Migration windows. When a breaking change is unavoidable, run both schemas in parallel. The agent emits output under the new schema; a compatibility layer translates to the old schema for consumers that have not migrated yet. Set a deadline and remove the old path.
SCHEMA_V1 = {
"type": "object",
"properties": {
"action": {"type": "string"},
"args": {"type": "object"},
},
"required": ["action", "args"],
}
SCHEMA_V2 = {
"type": "object",
"properties": {
"action": {"type": "string"},
"parameters": {"type": "object"}, # renamed from "args"
"reasoning": {"type": "string"}, # new field
},
"required": ["action", "parameters", "reasoning"],
}
def migrate_v1_to_v2(output: dict) -> dict:
"""Translate v1 output to v2 shape."""
return {
"action": output["action"],
"parameters": output.get("args", output.get("parameters", {})),
"reasoning": output.get("reasoning", ""),
}
Structured Output in Multi-Step Pipelines #
In an agent pipeline, every intermediate step that hands data to the next step needs a contract. The plan produced by a planner must parse into steps. The retrieval query must parse into a search object. The tool result must parse into a format the synthesizer expects.
This creates a chain of schemas:
User Query
│
▼
┌─────────┐ schema: PlanOutput ┌──────────┐ schema: ToolCallOutput
│ Planner │────────────────────────▶│ Executor │─────────────────────────▶ ...
└─────────┘ └──────────┘
Each schema is a typed interface between pipeline stages. When you change one schema, you must update both the producer (upstream model) and the consumer (downstream code or model). This is exactly the same contract discipline you would apply to a REST API or a message queue — but it happens inside a single agent's execution loop.

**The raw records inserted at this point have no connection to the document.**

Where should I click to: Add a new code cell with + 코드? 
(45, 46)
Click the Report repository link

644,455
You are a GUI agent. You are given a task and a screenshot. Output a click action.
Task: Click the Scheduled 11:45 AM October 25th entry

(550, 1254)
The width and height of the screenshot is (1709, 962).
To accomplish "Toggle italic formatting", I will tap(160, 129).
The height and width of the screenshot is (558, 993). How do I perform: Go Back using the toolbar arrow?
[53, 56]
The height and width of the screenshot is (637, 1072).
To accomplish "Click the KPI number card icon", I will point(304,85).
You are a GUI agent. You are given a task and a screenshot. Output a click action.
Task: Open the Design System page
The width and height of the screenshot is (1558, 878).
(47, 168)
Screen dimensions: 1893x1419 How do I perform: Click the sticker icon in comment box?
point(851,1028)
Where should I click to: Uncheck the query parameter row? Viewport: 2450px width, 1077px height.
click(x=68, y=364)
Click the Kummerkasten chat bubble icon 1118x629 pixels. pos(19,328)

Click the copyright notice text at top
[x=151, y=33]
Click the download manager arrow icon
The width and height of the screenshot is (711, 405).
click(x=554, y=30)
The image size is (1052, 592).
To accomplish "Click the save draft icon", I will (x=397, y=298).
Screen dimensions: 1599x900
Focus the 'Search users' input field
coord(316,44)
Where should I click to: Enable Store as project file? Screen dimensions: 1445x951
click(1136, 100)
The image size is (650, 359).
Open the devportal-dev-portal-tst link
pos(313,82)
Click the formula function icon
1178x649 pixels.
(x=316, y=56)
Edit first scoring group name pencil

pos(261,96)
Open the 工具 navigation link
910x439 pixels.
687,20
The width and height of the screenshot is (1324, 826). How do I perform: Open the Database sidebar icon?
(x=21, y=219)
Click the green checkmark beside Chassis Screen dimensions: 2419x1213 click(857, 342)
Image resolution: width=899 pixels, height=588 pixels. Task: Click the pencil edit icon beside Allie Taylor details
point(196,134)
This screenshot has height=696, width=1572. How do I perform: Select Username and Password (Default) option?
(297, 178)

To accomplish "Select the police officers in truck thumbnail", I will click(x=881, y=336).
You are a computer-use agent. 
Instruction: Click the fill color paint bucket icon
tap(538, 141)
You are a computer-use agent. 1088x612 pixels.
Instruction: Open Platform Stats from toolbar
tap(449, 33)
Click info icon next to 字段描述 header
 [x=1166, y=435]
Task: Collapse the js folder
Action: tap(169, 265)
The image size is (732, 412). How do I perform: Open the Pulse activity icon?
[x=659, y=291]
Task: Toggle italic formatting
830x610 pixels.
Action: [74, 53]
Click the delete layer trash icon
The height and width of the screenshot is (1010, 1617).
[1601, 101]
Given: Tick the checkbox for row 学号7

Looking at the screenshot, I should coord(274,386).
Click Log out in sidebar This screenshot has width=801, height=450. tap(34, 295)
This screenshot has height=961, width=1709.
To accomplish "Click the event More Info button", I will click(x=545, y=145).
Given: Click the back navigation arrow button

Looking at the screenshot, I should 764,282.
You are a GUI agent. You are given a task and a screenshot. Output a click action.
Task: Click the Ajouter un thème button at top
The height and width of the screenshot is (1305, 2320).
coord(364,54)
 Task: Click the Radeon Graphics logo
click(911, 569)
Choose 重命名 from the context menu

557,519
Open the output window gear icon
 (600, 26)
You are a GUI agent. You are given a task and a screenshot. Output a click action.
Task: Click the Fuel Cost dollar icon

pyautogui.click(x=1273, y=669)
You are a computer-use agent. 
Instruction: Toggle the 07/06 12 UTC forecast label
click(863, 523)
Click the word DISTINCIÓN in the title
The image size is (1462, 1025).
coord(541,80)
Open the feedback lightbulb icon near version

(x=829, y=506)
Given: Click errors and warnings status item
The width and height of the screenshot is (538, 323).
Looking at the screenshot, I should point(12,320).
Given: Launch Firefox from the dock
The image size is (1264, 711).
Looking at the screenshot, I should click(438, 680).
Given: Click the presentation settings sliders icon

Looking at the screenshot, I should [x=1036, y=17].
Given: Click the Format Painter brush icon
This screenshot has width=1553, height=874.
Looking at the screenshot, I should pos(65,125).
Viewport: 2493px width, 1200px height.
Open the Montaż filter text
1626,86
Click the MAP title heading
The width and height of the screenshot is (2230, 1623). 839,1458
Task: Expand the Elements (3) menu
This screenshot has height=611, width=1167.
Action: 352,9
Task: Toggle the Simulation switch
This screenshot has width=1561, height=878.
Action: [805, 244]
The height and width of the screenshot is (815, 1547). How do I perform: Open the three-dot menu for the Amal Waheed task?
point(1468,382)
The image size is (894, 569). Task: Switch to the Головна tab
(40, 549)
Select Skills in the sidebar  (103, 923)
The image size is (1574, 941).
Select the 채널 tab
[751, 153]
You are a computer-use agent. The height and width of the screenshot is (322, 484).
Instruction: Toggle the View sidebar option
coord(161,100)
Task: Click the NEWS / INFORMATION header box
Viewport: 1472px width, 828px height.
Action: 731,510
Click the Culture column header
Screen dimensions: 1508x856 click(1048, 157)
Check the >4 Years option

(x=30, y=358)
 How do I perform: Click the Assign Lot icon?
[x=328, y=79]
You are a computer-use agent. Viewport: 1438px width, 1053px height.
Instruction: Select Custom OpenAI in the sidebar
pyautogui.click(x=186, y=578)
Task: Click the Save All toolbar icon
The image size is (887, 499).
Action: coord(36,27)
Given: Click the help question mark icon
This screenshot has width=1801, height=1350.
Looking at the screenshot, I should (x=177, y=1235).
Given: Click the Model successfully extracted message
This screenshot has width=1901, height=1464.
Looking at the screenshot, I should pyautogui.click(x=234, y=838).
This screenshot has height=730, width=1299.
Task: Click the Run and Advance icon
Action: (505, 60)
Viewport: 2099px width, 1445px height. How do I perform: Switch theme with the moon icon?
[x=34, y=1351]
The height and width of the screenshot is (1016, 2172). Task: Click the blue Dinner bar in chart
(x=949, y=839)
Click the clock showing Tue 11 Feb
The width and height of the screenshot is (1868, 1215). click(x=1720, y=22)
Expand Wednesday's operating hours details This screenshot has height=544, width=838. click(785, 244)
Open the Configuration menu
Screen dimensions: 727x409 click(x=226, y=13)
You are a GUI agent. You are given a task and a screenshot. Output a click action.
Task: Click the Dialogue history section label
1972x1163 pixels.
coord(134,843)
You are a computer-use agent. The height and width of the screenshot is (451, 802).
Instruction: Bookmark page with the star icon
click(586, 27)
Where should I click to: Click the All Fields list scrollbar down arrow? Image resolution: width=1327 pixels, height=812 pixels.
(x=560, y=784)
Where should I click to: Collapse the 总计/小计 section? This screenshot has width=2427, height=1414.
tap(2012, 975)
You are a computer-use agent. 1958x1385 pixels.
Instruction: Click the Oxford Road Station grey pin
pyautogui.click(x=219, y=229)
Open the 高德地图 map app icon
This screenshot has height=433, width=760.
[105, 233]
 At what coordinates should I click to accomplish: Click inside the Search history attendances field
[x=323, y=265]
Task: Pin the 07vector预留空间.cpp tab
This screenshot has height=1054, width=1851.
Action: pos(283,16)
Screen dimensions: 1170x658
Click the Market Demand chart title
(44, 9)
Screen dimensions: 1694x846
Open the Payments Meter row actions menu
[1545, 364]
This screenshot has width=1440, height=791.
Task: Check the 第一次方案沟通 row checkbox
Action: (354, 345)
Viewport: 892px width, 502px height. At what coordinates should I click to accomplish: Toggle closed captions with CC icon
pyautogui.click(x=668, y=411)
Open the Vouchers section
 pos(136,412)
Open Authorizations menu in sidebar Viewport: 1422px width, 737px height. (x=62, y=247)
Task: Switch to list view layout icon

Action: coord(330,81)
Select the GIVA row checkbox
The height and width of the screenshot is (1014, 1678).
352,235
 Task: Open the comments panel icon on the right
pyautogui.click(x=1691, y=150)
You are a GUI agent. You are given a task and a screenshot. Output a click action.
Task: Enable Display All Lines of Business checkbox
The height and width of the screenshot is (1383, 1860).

The benefit is significant: when every intermediate output is structured, you can inspect, validate, and log at every stage. Debugging a failed agent run becomes straightforward — you check each stage's output against its schema and find exactly where the contract broke.
Conclusion #
Structured output transforms an agent from a system that usually works into one that reliably works. Prompt-based formatting is just a starting point. Constrained decoding — whether through JSON mode, schema mode, or full grammars — provides syntactic guarantees that eliminate an entire class of runtime failures. Runtime validation adds the semantic layer that no grammar can express. Use all three together. Keep schemas versioned and treat them as first-class interfaces between pipeline stages. The upfront investment in structured output pays compound returns: fewer parse errors, easier debugging, safer tool execution, and the confidence to build complex multi-step pipelines on a foundation that will not crack under production load.